Hay miradores. Y hay lugares que te miran de vuelta.
Desde los senderos del Parque Lage —un jardín tropical donde el arte y la historia conversan en silencio— comienza un ascenso que no es solo físico, sino simbólico.
Subir al Corcovado es entrar en otra dimensión de Río: una donde la ciudad se revela desde lo alto, sin intermediarios, y el tiempo parece detenerse.



Lo que vivirás
- Inicio en el Parque Lage: Un paseo guiado entre raíces centenarias, orquídeas salvajes y ruinas neoclásicas. Un escenario de película donde Río aún respira su herencia imperial.
- Elige tu camino: Puedes optar por una caminata privada a través de la selva de la Mata Atlántica, o bien subir en el histórico tren panorámico, en un vagón reservado solo para ti.
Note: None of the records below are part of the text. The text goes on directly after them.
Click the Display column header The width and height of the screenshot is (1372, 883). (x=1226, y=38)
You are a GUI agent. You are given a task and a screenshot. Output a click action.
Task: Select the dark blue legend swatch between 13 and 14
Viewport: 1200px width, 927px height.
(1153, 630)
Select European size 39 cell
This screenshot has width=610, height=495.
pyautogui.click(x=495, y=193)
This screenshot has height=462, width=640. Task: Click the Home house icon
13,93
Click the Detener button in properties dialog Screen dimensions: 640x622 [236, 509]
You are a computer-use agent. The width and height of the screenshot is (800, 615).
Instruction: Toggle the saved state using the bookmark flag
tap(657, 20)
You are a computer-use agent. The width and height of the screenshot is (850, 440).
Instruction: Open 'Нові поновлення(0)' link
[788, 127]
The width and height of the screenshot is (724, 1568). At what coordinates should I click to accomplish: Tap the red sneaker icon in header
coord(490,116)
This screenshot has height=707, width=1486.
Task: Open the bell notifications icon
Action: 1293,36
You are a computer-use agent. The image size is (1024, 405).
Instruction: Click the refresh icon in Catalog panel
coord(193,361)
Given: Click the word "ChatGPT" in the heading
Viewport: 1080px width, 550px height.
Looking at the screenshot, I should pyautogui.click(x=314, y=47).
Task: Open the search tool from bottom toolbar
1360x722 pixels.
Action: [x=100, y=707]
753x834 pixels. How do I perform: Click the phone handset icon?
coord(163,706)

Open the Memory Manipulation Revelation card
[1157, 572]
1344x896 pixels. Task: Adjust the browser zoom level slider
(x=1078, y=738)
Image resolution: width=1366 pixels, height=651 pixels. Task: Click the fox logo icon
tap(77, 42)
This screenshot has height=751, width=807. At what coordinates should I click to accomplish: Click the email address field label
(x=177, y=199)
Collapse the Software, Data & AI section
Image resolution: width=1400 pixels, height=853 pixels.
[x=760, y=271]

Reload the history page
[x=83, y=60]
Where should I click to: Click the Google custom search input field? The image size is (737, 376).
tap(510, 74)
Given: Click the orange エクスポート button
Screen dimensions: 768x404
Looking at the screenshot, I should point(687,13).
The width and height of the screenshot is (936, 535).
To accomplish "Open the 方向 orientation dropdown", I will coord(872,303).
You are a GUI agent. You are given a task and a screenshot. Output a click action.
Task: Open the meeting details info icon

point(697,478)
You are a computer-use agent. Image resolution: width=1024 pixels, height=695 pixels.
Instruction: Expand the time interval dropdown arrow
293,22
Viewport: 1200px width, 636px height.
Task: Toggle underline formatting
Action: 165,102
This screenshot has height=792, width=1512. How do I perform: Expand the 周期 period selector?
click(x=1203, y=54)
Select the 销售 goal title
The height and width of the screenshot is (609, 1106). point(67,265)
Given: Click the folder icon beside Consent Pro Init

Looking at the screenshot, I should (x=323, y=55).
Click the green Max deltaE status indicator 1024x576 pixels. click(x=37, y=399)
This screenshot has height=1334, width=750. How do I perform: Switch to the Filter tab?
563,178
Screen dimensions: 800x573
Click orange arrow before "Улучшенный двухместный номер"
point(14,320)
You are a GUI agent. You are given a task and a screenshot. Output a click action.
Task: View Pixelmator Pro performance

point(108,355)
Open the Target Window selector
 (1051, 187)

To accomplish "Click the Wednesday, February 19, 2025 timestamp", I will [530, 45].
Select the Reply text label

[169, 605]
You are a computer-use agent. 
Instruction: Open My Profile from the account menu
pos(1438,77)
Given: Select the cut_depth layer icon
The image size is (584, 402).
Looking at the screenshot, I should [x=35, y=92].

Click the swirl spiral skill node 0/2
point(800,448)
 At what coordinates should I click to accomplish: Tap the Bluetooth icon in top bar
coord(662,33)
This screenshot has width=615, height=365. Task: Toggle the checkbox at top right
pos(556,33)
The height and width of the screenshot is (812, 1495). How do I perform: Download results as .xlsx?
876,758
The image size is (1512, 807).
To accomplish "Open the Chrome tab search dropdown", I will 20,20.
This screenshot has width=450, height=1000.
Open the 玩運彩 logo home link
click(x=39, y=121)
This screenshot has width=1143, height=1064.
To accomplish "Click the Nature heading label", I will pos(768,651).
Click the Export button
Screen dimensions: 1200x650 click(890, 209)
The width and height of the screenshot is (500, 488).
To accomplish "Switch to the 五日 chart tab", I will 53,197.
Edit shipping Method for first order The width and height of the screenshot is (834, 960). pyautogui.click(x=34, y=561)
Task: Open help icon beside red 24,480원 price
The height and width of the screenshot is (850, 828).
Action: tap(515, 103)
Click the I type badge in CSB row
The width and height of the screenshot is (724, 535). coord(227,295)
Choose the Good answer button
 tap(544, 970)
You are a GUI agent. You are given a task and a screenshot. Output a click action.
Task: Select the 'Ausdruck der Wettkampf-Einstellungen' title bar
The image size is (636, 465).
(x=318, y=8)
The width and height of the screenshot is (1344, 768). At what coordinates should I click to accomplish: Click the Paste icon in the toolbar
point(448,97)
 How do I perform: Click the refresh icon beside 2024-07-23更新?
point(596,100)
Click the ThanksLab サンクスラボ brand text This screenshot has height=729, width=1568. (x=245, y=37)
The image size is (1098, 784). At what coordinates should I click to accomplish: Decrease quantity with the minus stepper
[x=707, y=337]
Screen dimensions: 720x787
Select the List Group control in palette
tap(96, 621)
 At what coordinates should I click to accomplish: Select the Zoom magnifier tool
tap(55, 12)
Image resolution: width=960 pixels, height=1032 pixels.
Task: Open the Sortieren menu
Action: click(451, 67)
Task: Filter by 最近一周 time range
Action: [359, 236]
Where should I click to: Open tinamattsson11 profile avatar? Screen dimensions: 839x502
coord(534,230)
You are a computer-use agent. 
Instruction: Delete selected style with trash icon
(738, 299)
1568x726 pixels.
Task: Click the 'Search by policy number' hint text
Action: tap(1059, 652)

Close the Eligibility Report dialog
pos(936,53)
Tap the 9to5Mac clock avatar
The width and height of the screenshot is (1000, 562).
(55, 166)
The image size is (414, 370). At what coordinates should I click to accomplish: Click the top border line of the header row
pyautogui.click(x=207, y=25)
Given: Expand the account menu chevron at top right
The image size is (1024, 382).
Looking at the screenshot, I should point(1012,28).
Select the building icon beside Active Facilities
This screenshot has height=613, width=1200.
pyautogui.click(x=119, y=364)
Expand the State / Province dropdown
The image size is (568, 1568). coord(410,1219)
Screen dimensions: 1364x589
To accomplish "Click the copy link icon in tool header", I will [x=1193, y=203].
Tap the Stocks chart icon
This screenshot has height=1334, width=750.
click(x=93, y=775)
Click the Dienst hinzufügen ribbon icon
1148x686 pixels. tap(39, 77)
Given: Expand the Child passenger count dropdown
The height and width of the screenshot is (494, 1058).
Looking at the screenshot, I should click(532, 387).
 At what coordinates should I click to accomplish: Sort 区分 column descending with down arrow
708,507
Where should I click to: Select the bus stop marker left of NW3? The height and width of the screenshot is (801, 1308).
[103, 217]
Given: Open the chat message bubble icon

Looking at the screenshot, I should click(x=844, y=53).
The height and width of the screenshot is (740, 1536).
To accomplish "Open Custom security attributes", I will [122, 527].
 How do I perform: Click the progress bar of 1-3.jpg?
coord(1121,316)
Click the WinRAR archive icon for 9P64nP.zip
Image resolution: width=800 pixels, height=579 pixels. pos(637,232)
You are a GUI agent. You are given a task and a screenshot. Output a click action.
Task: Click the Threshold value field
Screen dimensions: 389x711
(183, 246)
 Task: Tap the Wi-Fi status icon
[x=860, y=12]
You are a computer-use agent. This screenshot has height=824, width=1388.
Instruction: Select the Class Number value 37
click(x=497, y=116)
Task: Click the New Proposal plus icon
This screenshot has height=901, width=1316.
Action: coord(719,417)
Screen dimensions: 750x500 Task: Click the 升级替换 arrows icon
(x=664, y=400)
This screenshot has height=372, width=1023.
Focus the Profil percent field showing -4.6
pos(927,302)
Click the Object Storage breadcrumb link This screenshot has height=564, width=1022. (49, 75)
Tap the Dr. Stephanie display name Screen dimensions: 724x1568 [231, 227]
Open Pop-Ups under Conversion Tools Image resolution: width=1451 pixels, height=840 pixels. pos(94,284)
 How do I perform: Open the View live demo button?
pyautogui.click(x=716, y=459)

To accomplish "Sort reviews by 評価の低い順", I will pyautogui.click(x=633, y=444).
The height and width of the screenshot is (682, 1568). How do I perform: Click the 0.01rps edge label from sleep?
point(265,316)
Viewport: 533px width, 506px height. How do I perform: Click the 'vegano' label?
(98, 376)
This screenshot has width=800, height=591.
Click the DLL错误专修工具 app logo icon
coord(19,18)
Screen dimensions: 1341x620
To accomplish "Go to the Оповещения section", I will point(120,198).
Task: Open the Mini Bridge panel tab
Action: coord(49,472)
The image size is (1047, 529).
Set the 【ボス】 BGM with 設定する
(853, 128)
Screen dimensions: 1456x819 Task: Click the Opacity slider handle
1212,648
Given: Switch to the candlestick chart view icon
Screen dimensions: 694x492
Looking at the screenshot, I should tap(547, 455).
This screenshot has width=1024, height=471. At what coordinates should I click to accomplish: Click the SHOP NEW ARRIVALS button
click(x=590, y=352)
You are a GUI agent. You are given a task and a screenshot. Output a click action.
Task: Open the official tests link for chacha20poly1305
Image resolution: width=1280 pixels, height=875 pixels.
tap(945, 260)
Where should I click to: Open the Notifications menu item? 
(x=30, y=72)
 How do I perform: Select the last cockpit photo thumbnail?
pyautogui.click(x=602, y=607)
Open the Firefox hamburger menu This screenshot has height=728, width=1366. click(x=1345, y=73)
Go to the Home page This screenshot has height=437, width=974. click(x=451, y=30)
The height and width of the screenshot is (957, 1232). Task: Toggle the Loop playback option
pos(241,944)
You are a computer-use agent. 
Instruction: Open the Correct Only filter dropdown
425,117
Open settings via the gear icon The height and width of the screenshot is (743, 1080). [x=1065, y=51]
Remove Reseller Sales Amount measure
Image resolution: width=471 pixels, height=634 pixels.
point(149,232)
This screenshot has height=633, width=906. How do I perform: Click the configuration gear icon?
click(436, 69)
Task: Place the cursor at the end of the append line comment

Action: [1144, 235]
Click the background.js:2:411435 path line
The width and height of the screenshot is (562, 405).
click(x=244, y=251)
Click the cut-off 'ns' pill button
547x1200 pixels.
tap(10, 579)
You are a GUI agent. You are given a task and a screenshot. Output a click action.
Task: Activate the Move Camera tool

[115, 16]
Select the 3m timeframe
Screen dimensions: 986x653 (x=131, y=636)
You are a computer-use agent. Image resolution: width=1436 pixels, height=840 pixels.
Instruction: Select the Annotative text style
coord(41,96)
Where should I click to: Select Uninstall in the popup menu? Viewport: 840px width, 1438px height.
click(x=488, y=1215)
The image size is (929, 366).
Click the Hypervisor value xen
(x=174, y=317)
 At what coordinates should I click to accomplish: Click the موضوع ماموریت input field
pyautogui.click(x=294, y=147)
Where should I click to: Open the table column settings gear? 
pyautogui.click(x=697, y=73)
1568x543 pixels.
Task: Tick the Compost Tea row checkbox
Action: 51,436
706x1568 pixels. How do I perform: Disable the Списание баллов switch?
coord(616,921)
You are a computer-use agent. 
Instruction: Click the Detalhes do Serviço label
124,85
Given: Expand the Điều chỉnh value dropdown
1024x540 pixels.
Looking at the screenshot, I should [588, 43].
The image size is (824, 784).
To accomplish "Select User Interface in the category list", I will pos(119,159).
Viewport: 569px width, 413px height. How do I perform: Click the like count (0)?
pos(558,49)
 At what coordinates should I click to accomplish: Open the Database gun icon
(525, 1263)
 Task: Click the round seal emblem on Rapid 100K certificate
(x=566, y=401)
- La llegada al Corcovado: En la cima, te espera una experiencia diseñada para el asombro silencioso: un brindis privado al amanecer, sin multitudes, sin interrupciones. Desde allí, Río se extiende como una pintura viva.
- Un secreto que pocos conocen: Dentro del monumento, descubrirás una pequeña capilla escondida en el corazón del Cristo. Un momento íntimo, reservado a quienes saben mirar más allá.


Para los espíritus activos
Si deseas explorar más, puedes combinar esta experiencia con otros senderos de trekking guiado:
- Morro da Urca: vistas sobre la Bahía de Guanabara.
- Pedra Bonita: perfecta para fotografías al atardecer.
- Pedra do Telégrafo: la postal más audaz.
- Morro Dois Irmãos: el contraste de la favela y el mar.
- Pedra da Gávea: una de las caminatas más desafiantes y exclusivas de Río.